§ RECORDS FOR THE EXERCISE:
::::::

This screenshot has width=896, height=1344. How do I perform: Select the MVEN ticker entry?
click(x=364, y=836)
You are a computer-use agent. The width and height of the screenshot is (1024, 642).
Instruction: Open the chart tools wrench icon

::::::

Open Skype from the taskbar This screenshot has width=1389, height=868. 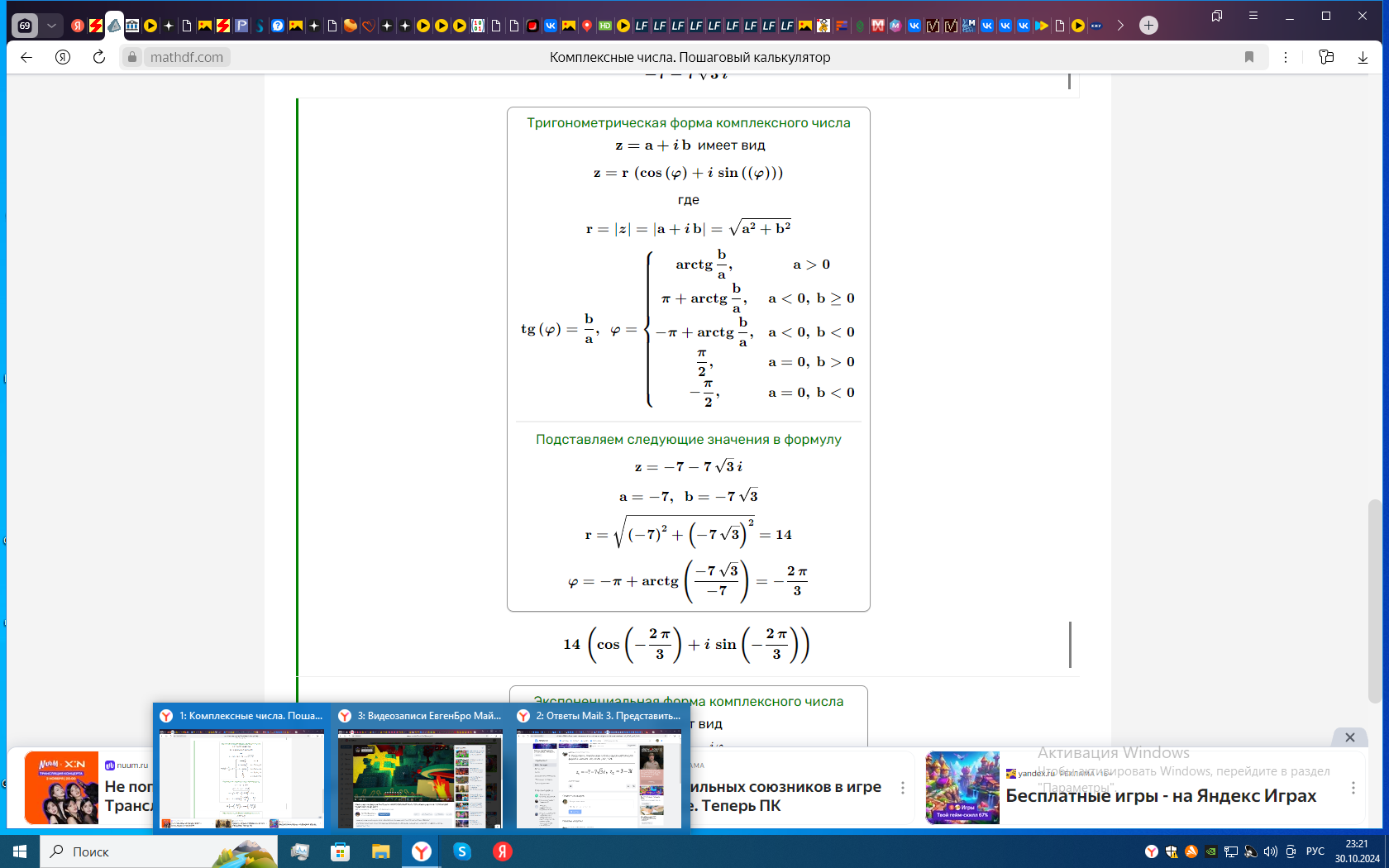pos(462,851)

::::::

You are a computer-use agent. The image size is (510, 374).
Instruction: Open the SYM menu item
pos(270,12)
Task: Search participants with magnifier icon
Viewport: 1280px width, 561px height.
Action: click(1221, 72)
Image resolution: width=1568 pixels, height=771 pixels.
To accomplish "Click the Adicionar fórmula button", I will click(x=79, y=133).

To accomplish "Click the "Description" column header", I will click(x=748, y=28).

::::::

§ PROBLEM DETAILS:
Please reproduce the lines from the line with "You are a computer-use agent. The width" to the line with "Instruction: Open the chart tools wrench icon", both ends included, exactly as they appear above.

§ OUTPUT FOR THIS EXERCISE:
You are a computer-use agent. The width and height of the screenshot is (1024, 642).
Instruction: Open the chart tools wrench icon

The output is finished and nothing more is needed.